Related: How to Transfer Your Photos from iCloud to Google Photos

Other Requirements and Rules

Other important limits to know:

  • Mail Drop works with a Mac using OS X Yosemite or later, an iPhone, iPad, iPod touch with iOS 9.2, and a Mac or PC with an updated browser.
  • After you send an email, the recipients have 30 days to download the Mail Drop attachments.
  • The recipient’s email app might have a smaller message size limit that prevents the attachment from being delivered.
  • The time it takes to upload or download an attachment can vary depending on the speed of your Internet connection and the size of your attachment.
  • The recipients might not be able to access your attachment if the link has an excessive amount of downloads or high traffic.

Using Mail Drop on iPhone

To use Mail Drop, you must first turn it on via iCloud.com through a web browser. To do so:

  1. Go to iCloud.com and log into your iCloud account.
  2. Choose Mail.
  3. Select the Preferences icon at the bottom left of the screen.
  4. Choose Preferences.
  5. Click Composing on the pop-up menu.
  6. Check the box next to Use Mail Drop when sending large attachments.

Turn on Mail Drop

Related: How to Fix iCloud Problems on Your Apple Devices

On iPhone

Once Mail Drop is turned on, you’re ready to go.
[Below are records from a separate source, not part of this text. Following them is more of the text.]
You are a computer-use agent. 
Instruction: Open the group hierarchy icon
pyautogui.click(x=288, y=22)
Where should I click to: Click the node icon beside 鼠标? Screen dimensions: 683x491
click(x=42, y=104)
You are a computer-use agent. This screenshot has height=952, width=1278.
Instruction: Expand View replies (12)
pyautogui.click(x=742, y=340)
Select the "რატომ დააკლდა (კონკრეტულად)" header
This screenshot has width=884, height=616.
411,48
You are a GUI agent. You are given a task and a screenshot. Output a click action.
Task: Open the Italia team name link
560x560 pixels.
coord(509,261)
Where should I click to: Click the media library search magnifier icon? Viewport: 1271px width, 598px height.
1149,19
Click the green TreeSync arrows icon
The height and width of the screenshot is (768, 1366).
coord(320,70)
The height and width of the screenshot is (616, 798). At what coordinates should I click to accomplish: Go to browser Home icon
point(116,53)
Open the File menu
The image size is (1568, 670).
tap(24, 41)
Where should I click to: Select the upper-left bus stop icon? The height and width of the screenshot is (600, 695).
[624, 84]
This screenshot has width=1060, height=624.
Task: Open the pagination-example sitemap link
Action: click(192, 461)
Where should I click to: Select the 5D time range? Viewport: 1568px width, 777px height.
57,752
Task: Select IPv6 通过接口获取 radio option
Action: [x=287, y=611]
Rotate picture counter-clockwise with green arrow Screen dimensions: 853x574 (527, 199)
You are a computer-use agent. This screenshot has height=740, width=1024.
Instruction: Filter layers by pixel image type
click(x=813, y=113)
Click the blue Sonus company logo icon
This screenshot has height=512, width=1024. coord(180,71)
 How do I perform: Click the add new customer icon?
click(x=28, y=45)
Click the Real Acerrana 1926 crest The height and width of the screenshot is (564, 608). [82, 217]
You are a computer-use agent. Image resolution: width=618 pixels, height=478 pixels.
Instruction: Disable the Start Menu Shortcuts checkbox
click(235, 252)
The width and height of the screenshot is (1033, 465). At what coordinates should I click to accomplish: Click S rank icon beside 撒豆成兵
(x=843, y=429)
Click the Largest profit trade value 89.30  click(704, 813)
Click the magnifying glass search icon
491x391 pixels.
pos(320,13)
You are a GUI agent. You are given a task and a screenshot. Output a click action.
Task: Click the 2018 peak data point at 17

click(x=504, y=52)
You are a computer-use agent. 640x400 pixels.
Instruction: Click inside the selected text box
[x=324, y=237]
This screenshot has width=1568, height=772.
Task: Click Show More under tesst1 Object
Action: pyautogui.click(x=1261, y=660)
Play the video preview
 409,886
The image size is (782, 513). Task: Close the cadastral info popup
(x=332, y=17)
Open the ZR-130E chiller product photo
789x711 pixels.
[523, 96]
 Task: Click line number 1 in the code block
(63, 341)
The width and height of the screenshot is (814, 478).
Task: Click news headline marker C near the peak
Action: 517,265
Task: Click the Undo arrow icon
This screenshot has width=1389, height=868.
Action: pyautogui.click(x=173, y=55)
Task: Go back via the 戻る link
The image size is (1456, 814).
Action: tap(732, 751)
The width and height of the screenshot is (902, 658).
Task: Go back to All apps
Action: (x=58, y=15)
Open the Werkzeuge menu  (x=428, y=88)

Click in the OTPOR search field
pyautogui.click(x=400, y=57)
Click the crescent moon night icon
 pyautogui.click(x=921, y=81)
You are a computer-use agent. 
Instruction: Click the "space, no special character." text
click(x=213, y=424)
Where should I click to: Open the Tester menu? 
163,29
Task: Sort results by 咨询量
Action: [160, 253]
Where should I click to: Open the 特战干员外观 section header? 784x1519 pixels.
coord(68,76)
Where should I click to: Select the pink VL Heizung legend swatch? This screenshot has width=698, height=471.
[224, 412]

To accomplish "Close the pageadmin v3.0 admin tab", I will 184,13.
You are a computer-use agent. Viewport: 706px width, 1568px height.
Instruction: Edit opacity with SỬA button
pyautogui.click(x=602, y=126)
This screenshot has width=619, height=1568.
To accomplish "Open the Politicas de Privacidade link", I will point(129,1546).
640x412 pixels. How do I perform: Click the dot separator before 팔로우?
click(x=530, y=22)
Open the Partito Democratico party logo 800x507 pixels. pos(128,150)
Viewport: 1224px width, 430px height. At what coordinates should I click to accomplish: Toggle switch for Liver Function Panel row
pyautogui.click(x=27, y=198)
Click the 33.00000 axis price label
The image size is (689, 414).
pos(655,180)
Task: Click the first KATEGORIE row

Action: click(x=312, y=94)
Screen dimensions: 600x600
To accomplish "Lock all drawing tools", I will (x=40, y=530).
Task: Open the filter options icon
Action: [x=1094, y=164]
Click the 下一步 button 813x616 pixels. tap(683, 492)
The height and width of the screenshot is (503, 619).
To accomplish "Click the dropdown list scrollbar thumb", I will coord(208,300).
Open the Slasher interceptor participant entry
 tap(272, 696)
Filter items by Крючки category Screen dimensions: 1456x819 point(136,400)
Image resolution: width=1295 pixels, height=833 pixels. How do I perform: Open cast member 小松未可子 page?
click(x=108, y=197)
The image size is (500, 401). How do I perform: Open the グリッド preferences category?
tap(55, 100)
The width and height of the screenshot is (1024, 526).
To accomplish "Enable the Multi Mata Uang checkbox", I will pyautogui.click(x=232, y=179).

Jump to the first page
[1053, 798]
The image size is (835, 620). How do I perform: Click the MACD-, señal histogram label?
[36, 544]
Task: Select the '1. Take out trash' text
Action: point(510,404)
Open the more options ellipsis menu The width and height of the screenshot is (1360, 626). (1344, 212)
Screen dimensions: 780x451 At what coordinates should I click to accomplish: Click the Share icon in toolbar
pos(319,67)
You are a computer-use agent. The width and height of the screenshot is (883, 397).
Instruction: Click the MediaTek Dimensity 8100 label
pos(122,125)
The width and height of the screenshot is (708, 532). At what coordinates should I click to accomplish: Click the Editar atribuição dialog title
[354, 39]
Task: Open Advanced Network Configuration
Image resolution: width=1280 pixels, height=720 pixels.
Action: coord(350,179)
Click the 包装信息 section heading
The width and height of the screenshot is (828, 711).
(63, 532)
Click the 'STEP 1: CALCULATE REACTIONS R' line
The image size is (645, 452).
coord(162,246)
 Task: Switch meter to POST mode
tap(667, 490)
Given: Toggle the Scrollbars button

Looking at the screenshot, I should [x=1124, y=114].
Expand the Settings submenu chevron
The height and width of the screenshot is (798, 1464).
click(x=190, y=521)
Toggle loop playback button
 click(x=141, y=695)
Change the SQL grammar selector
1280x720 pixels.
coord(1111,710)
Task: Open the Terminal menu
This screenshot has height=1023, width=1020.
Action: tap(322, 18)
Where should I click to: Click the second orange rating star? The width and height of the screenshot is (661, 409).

When you attempt to send an email/attachment(s) combination that exceeds 20MB through the native Mail app on iPhone, you’ll receive a message that indicates you need to use Mail Drop to send your email.

In the following example, the attachments total 23.6MB:

Mail Drop example

Related: How to Change the Default Email App on iPhone

Sending your attachments through iCloud isn’t necessarily an immediate process, depending on the speed of your internet connection and iCloud traffic. Once your recipient receives their message, they’ll see the following:

Mail Drop received mail

As noted, the recipient has 30 days to download the files before iCloud deletes them automatically.

Mail Drop on iPhone: Summary

For most folks, Apple’s 20MB limit on sending regular attachments is more than enough. With Mail Drop, this limit climbs to 20GB, ideal for creatives, businesses, and more. Best of all, it’s absolutely free and available across all your Apple devices, including iPhone, iPad, and Mac.